Iowa State University economist Chad Hart grew up in southwest Missouri where his parents ran a small meat locker for several decades and he says running a meat locker is hard work. “You’re not only doing that physical work, but maintaining that customer base has been difficult, so when you think about it, we saw these small town locker plants disappear due to one — the physicality of the work — and two — the economics that drove larger and larger facilities to be built.”

Finding people capable of doing the work in a meat locker will be difficult, according to Hart.

“It is a very labor intensive business, especially when you’re doing it on a small scale and that can be difficult for folks, especially as we’ve transitioned to labor that is specialized and less — let’s call it brute force hard labor, which is what small town meat processing was,” Hart says. “I remember with my parents’ locker plant, you’re talking about horsing around sides of meat.”

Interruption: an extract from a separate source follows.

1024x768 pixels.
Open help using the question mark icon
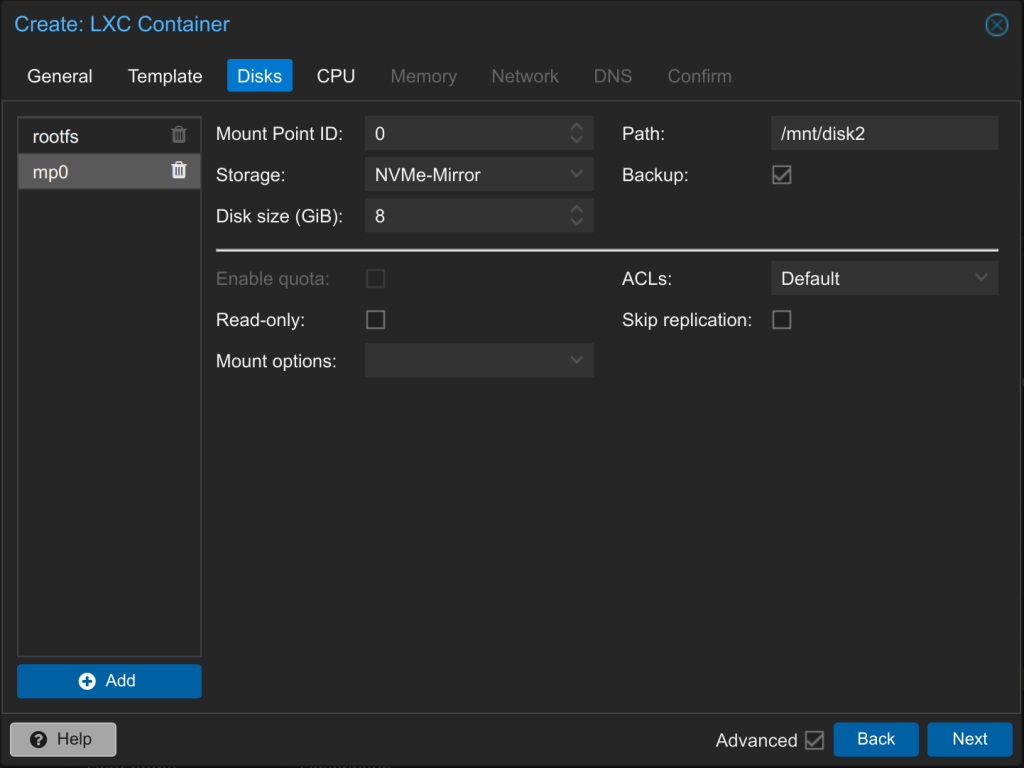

A side of beef is usually between 400 and 500 pounds. A whole pig routinely weighs between 150 and 200 pounds. The other conundrum for meat lockers is building a customer base willing to pay more for locally raised and processed meat — since meat from the four large corporate processors will cost less per pound.

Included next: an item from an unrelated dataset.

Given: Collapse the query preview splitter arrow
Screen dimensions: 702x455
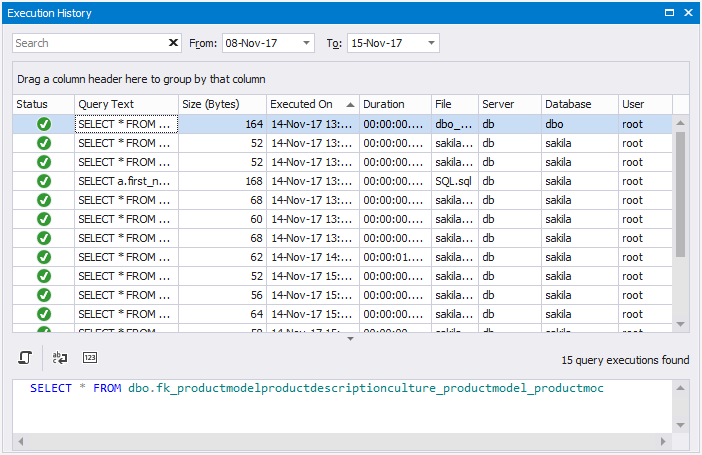Looking at the screenshot, I should pyautogui.click(x=350, y=339).
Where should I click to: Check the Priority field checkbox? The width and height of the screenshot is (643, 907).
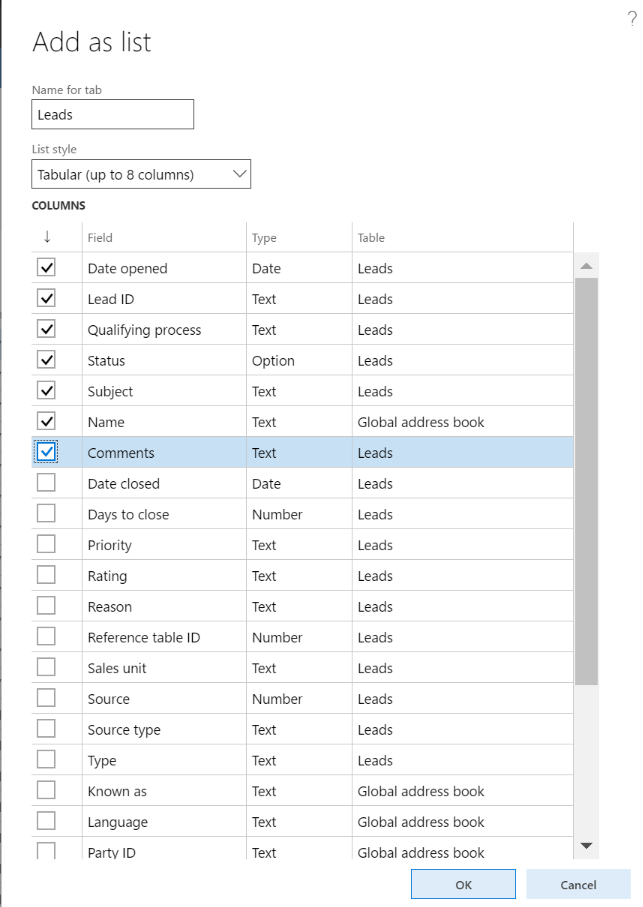[46, 545]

“If you’re just competing on the commodity scale and working against your Cargills and your JBSes, you’re never going to be able to beat them on the low-cost scale,” Hart says, “so you have to offer something more.”

Securing repeat customers is key for meat lockers.

“The problem’s going to be that just like smaller plants disappeared in the past, it’s likely a lot of these that are started up under these grants will likely to disappear going into the future unless they can figure out to specialize themselves within that local market to help drive demand for their services, reaching out to their cattle producers and hog producers in that area and saying: ‘Hey, bring your animals to us. Allow us to process them,’” Hart says. “…And can we benefit from the local food movement to truly drive that business?”

Hart made his comments during a recent appearance on Iowa Press on Iowa PBS.